Beyond financial engineering of acquisitions, a critical tool for private equity firms to generate portfolio value is to find operational efficiencies. Financial engineering, aside from other tactics such as tax reduction, mainly consists of adding leverage to a company to maximize returns for investors and managing cash flows to guarantee the interests that need to be paid on that leverage are paid. With higher valuations on new portfolio companies at entry, this is no longer enough. Finding operational efficiencies is now becoming a necessity in order to generate value for investors.

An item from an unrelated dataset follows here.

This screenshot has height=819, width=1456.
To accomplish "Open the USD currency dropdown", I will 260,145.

As described in the Ernst & Young 2016 Private Equity Survey, “many fund managers have been forced to consider redesigning their business models as part of a renewed strategic focus on controlling costs and improving operational efficiencies.” Due diligence processes therefore no longer focus primarily (or even exclusively) on the capacity of a firm to absorb leverage, but also on the capacity to generate operational improvements (be it from a company’s capacity to grow its top line, reduce its operational overhead, or, in most cases, a combination of both).
The above means that PE funds have had to take far more active roles in their investments. As a Boston Consulting Group article reads: “The relatively passive, monitor-only approaches of yesteryear are no longer enough; industries as varied as retail and healthcare are being jostled and jolted so much that today’s portfolio businesses require constant interaction, exposure, and insights from experts—either internal or external—as well as constant recalibration of the growth assumptions behind the investments themselves.” In other words, private equity funds are no longer solely sources of capital, but are now strategic partners and advisors to the companies they acquire.

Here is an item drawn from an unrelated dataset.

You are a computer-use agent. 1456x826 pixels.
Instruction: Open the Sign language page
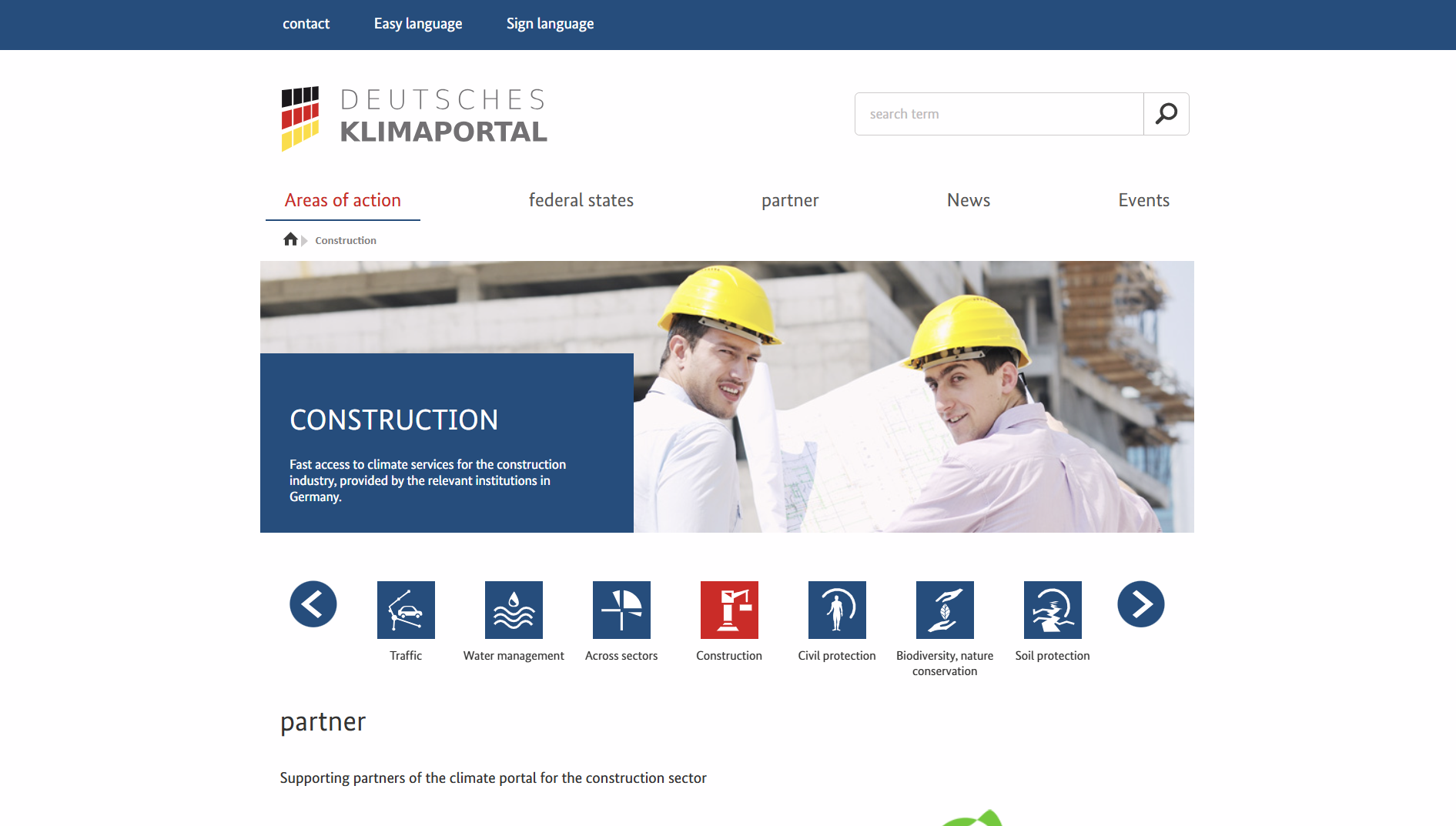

Private equity funds have started to invest in new software for portfolio analytics and management, digital platforms supporting better communication with investors, and increased automation of routine processes (a major area of pain for fund managers according to E&Y’s latest Private Equity Survey). With the variety of fund structures and operating models, there are unfortunately no off-the-shelf solutions that fit every need. But more generally, putting aside investment in technology solutions, managers are improving operational efficiencies by increasingly relying on outsourcing of administrative and tactical tasks.
Based on the Ernst & Young survey mentioned above, in terms of outsourcing certain operating functions, 88%, 82%, and 71% of investors agree that tax compliance, treasury, and fund accounting, respectively, are areas they feel comfortable moving to third parties. For fund managers, this is a great opportunity to focus more on their core activities and reduce the time needed on admin tasks that distract them from creating value for their LPs. Other areas where fund managers rely on third parties are in valuation of assets, due diligence processes and risk management services. More and more, outsourcing is endorsed by investors as a sustainable means to improve operational efficiency.